• [ASSIGNMENT] With both ends included, repeat exactly the lines of the entries below from the one containing "ثبت شکایات در سایت (1380, 520)" down to the one containing "Careers at APN (110, 2500)", and no others.
BEGIN DATA
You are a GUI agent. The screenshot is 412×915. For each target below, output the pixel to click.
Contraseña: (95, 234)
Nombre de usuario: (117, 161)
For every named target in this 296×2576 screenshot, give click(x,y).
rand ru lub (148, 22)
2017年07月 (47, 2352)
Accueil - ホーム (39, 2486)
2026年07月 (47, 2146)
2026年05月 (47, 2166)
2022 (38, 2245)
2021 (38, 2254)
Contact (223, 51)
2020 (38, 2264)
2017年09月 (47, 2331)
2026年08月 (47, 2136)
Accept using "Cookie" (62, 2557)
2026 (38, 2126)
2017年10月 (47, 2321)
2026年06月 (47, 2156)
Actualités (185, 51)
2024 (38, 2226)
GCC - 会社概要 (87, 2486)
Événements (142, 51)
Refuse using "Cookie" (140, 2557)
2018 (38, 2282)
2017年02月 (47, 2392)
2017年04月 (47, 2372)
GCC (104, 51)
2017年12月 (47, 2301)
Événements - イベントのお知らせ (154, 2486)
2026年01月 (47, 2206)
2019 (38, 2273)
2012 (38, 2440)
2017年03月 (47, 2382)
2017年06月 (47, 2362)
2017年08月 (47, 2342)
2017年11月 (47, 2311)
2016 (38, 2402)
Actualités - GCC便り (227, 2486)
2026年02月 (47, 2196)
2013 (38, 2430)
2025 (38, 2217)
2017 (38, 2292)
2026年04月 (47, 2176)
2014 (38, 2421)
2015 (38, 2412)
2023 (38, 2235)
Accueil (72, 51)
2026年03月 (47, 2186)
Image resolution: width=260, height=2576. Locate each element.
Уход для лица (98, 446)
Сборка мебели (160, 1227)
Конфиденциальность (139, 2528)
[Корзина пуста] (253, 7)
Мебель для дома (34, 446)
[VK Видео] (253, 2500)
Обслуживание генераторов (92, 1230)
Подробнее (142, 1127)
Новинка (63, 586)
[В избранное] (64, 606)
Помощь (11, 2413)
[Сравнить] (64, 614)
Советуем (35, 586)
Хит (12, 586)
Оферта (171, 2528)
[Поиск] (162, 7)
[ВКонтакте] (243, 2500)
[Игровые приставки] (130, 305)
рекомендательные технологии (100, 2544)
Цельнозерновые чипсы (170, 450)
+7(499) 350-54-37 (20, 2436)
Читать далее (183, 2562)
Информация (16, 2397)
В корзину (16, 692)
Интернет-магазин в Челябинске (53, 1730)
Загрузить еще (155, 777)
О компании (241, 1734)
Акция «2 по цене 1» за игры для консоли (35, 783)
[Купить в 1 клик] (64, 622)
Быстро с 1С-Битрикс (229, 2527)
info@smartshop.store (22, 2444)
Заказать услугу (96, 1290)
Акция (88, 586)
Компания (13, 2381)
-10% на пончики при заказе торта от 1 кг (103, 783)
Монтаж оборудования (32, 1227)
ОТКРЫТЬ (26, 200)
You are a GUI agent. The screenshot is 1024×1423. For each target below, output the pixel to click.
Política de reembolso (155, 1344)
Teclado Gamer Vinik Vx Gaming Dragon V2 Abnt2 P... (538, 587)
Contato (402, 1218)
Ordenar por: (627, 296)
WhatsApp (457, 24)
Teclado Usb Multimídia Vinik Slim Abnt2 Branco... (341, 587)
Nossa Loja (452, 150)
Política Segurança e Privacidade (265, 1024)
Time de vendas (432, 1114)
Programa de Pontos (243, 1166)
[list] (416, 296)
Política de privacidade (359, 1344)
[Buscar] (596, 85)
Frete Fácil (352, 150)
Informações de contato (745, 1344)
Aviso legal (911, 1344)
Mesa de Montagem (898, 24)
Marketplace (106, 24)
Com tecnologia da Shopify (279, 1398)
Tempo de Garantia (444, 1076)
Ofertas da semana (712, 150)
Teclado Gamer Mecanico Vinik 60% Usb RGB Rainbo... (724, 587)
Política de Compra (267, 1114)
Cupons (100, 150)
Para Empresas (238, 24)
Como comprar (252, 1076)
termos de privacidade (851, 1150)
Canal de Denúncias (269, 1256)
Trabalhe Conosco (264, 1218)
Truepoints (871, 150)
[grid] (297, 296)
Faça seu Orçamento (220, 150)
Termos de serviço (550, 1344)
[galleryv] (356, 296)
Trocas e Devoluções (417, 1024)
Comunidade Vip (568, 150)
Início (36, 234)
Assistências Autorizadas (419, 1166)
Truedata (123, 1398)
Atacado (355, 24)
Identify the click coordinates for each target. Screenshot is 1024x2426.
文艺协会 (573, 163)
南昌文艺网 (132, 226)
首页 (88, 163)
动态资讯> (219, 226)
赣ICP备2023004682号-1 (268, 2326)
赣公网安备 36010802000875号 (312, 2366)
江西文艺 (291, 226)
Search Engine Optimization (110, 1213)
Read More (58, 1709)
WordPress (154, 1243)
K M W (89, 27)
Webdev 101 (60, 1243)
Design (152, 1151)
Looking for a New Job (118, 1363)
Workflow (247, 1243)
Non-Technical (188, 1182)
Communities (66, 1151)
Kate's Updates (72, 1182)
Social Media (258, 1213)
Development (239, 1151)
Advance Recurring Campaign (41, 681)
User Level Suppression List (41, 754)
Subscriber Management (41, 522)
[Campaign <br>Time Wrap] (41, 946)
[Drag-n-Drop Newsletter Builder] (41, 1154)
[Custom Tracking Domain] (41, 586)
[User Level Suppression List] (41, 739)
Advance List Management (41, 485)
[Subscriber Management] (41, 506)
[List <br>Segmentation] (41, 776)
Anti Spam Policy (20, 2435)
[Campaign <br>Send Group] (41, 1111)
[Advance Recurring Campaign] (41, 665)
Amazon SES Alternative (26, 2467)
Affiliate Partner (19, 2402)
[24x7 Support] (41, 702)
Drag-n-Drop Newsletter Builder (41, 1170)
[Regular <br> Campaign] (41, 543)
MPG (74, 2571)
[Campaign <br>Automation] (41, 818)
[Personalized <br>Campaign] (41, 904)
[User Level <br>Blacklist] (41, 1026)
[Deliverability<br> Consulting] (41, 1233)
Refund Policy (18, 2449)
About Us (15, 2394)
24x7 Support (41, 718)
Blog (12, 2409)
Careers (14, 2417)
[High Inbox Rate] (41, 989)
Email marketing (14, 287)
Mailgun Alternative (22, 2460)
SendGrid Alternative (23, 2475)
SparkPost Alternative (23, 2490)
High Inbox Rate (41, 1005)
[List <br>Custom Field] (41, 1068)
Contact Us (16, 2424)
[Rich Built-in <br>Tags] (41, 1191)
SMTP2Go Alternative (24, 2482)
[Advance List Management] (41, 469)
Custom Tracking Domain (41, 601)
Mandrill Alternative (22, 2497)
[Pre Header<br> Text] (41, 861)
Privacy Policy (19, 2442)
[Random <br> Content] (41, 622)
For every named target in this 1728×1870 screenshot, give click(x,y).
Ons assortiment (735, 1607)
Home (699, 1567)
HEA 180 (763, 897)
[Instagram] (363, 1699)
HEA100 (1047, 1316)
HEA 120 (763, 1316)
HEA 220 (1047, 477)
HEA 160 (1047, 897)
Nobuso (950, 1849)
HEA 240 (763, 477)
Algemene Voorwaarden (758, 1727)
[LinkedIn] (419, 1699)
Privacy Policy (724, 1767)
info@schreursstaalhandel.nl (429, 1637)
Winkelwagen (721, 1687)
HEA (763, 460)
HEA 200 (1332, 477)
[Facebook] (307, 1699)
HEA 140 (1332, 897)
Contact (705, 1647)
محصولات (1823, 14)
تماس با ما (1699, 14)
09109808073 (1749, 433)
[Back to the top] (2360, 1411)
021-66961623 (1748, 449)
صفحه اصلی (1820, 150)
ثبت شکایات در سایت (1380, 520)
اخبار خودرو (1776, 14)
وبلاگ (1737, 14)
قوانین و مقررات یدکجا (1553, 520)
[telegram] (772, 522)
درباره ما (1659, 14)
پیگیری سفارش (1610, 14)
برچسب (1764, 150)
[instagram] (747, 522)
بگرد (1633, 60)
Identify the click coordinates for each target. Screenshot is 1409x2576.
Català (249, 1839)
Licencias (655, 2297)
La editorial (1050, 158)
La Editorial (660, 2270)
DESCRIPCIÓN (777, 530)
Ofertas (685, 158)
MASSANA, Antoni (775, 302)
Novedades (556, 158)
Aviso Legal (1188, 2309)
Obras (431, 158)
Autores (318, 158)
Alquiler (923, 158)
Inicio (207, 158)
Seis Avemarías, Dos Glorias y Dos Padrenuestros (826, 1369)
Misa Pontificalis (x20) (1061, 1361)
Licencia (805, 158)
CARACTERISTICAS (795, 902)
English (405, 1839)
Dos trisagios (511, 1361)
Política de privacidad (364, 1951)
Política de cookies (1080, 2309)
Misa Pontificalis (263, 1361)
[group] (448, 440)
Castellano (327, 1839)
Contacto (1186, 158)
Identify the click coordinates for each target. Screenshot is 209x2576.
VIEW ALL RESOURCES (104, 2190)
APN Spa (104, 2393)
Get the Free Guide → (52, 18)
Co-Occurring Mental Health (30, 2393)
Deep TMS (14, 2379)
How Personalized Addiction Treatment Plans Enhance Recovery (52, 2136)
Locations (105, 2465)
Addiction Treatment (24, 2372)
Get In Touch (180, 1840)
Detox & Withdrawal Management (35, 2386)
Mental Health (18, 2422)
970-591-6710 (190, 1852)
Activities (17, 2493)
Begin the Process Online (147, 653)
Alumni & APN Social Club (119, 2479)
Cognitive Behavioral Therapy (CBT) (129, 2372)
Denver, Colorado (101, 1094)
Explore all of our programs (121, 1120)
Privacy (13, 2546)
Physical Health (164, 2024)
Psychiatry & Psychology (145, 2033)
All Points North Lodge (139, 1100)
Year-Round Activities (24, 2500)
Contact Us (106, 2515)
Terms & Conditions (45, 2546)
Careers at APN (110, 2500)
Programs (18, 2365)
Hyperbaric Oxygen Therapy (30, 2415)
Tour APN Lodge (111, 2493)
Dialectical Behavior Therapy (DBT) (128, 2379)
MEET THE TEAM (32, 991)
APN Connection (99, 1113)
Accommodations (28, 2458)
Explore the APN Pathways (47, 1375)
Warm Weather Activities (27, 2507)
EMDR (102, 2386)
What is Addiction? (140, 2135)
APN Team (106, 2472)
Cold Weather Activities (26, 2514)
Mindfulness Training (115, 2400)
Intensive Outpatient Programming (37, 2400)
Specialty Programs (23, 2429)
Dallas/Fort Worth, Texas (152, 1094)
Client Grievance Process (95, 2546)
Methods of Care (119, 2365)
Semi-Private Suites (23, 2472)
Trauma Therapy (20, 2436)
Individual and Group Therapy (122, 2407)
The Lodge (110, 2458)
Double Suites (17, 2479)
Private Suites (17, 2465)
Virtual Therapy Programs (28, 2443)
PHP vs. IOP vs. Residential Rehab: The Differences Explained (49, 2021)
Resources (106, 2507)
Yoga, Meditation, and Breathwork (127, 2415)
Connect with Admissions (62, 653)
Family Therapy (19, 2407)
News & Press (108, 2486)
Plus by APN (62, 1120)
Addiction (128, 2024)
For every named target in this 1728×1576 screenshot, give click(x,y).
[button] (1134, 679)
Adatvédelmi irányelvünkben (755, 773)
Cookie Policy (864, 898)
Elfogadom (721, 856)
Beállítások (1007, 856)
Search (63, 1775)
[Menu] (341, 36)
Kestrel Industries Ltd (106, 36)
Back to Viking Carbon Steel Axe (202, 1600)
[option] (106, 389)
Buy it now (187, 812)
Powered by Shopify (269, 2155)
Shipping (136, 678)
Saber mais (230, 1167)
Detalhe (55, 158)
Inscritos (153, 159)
END DATA
• [REPLY]
ثبت شکایات در سایت (1380, 520)
اخبار خودرو (1776, 14)
وبلاگ (1737, 14)
قوانین و مقررات یدکجا (1553, 520)
[telegram] (772, 522)
درباره ما (1659, 14)
پیگیری سفارش (1610, 14)
برچسب (1764, 150)
[instagram] (747, 522)
بگرد (1633, 60)
Identify the click coordinates for each target. Screenshot is 1409x2576.
Català (249, 1839)
Licencias (655, 2297)
La editorial (1050, 158)
La Editorial (660, 2270)
DESCRIPCIÓN (777, 530)
Ofertas (685, 158)
MASSANA, Antoni (775, 302)
Novedades (556, 158)
Aviso Legal (1188, 2309)
Obras (431, 158)
Autores (318, 158)
Alquiler (923, 158)
Inicio (207, 158)
Seis Avemarías, Dos Glorias y Dos Padrenuestros (826, 1369)
Misa Pontificalis (x20) (1061, 1361)
Licencia (805, 158)
CARACTERISTICAS (795, 902)
English (405, 1839)
Dos trisagios (511, 1361)
Política de privacidad (364, 1951)
Política de cookies (1080, 2309)
Misa Pontificalis (263, 1361)
[group] (448, 440)
Castellano (327, 1839)
Contacto (1186, 158)
Identify the click coordinates for each target. Screenshot is 209x2576.
VIEW ALL RESOURCES (104, 2190)
APN Spa (104, 2393)
Get the Free Guide → (52, 18)
Co-Occurring Mental Health (30, 2393)
Deep TMS (14, 2379)
How Personalized Addiction Treatment Plans Enhance Recovery (52, 2136)
Locations (105, 2465)
Addiction Treatment (24, 2372)
Get In Touch (180, 1840)
Detox & Withdrawal Management (35, 2386)
Mental Health (18, 2422)
970-591-6710 (190, 1852)
Activities (17, 2493)
Begin the Process Online (147, 653)
Alumni & APN Social Club (119, 2479)
Cognitive Behavioral Therapy (CBT) (129, 2372)
Denver, Colorado (101, 1094)
Explore all of our programs (121, 1120)
Privacy (13, 2546)
Physical Health (164, 2024)
Psychiatry & Psychology (145, 2033)
All Points North Lodge (139, 1100)
Year-Round Activities (24, 2500)
Contact Us (106, 2515)
Terms & Conditions (45, 2546)
Careers at APN (110, 2500)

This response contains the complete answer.